2). I cannot loan or give out keys to friends, relatives, or business aqaintences to come visit. I would have to meet them at the main road and escort them through his 1/4 mile.
3). He recently put up a mailbox and wants everyone to sign in and out.
4). Rules on maintaining the easement made up as he goes along.

He's anti hunting, anti land use, except for his own defintion.
I have refused all his demands by registered mail and not accepted his keys. I use my own. I submit that I have a private road to my place and can distribute keys to it as I please. Everyone has to stay within the bounds of the easement, which is fenced and posted. He's paronoid about security and his privacy I checked and to date there have been no reported cases of violations that the authorities are aware of. Now I've been notified that he's suing me unless I agree to his definition of the easement.
They are not saying I don't have an easement, but are restricting how and who uses it so much it amounts to deed restrictions.
I do have a lawyer.
Any other advice or input would be appreciated.
 
Yes, you need an attorney. Don't just get the first one who will see you though. Get one who specializes in land/real estate.
 
Seek an attys. advice.

I have had and given easments. They are unrestricted access. ie. I can build a road or gate. As an easment, he also has full access but should have no legal standing to disrupt your passage in any way.

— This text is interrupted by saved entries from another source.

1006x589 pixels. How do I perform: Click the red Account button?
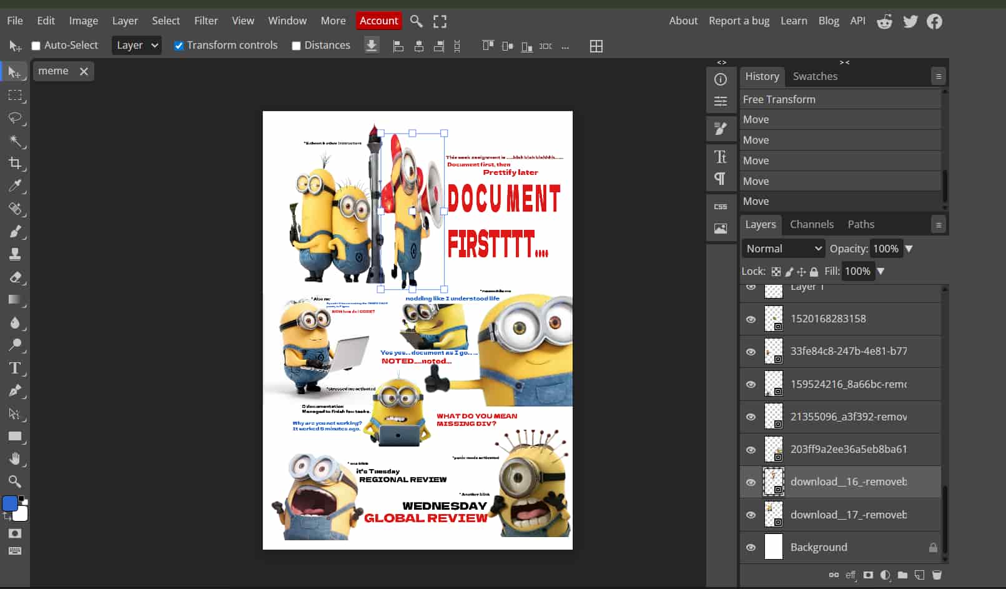[x=378, y=21]
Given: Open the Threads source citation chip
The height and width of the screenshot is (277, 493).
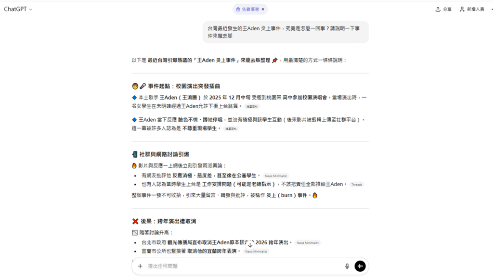Looking at the screenshot, I should 356,185.
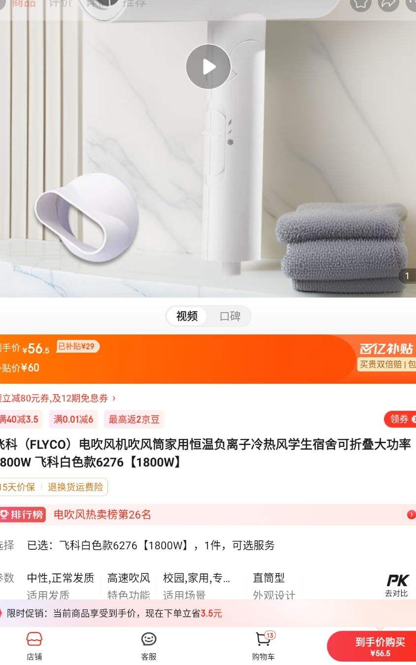Play the product video
Viewport: 416px width, 665px height.
coord(208,67)
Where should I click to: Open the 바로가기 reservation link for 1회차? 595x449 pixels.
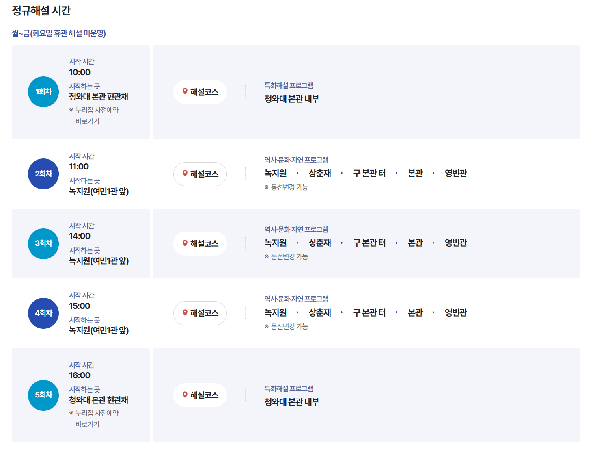click(88, 121)
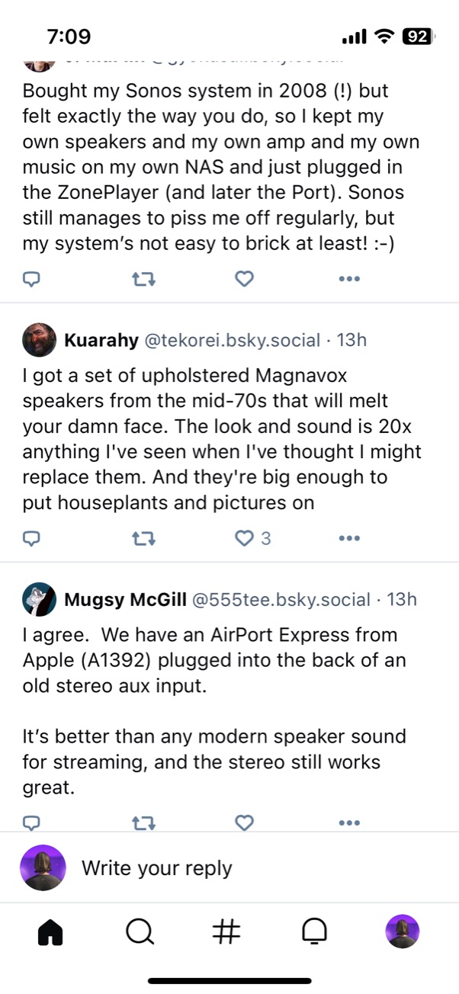Open Search tab in bottom bar
The width and height of the screenshot is (459, 994).
[x=139, y=931]
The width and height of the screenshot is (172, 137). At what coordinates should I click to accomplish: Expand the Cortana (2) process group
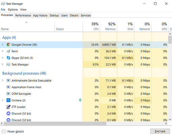[3, 100]
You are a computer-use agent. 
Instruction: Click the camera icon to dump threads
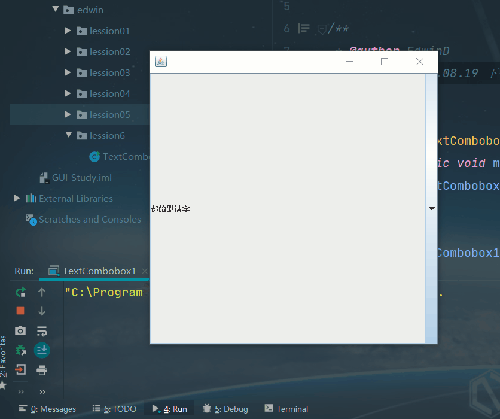coord(20,330)
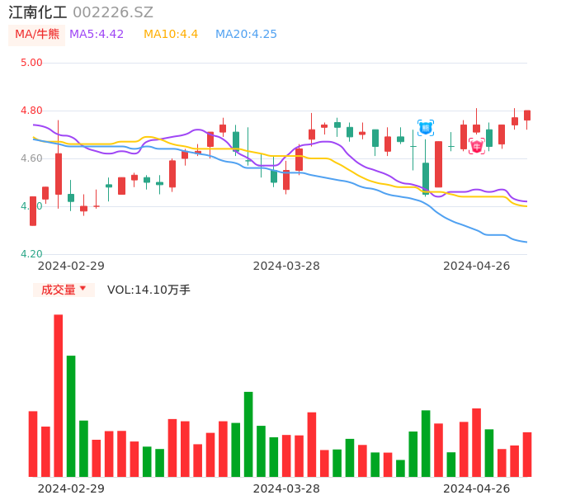Viewport: 566px width, 500px height.
Task: Click the VOL:14.10万手 volume readout
Action: pos(149,290)
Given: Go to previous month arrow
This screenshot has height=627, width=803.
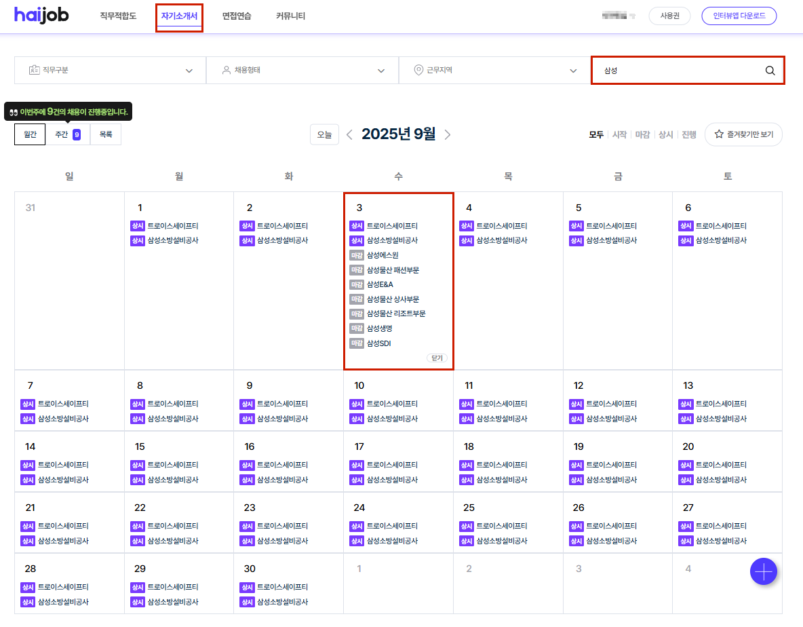Looking at the screenshot, I should (x=349, y=134).
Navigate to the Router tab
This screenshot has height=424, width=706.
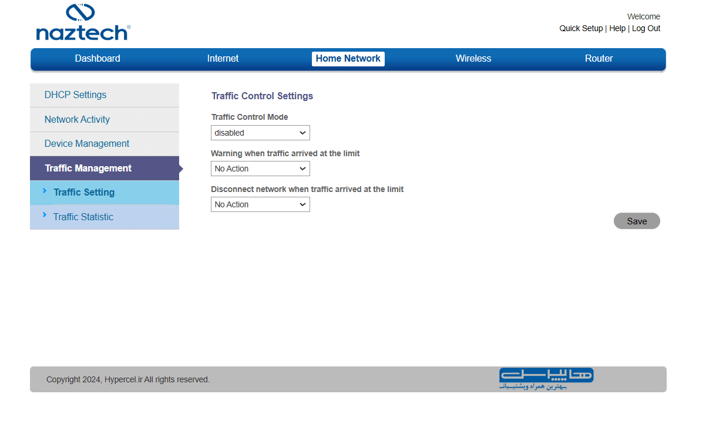coord(599,59)
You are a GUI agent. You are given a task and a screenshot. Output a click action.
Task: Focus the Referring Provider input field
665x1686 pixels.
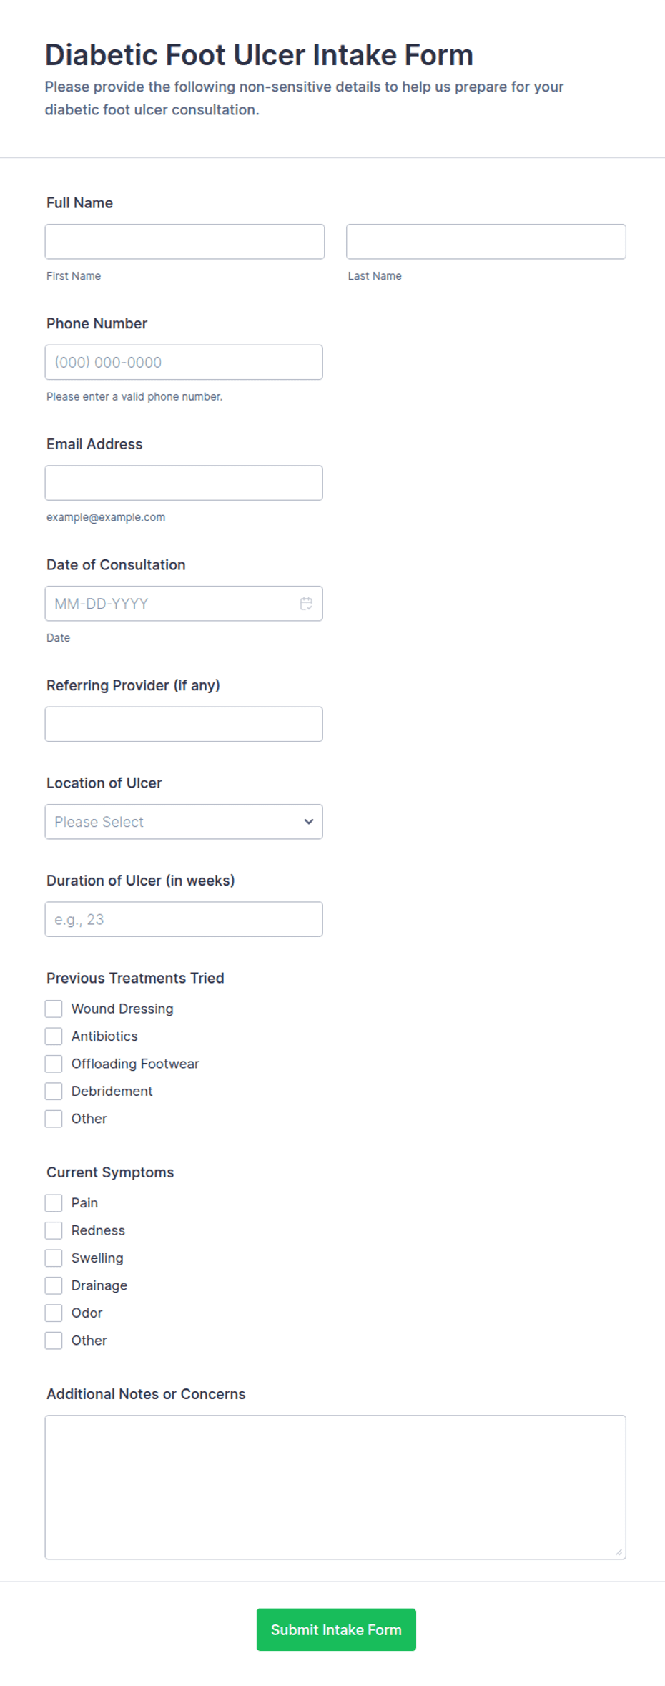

My guess is that he is a controll freak.

I wonder what he had to pay the lawyer to take the case.
 
Sounds like a rich California frothing at the mouth liberal...
Lawyer up dude, something tells me this bozo is looking for a confrontation to use to start something.
 
As I understand it users of an easement are either subserviant or dominant. The property owner last on the road has dominant easement, the property owners before the last one are subservaint to that owner.
 
It sounds like both of you are confused about what an easement is. He does not own the land under the easement, he just has right of pasage on it. Look up your own state laws on easements, and the judges decision granting the easement.

The easement is there, there is nothing you can do about it. But you can enforce the common rules that affect the easement so that it affects you to the minimum amount.

Easements were not designed to be a pain in the landowners tuchus, they were designed to grant land access to people that were landlocked. If you have valid complaints about the guy concerning the easement, take them up with the judge.

If he is still being a control freak about the easement,,,,

Many easements, especially those granted on a preexisting road or path, do not grant the user the power to improve the passage in any way. If that is the case, do not let him fix holes, ruts or anything else. As time goes by, the path will become nigh impossible if he uses it a lot especially if it is just on dirt.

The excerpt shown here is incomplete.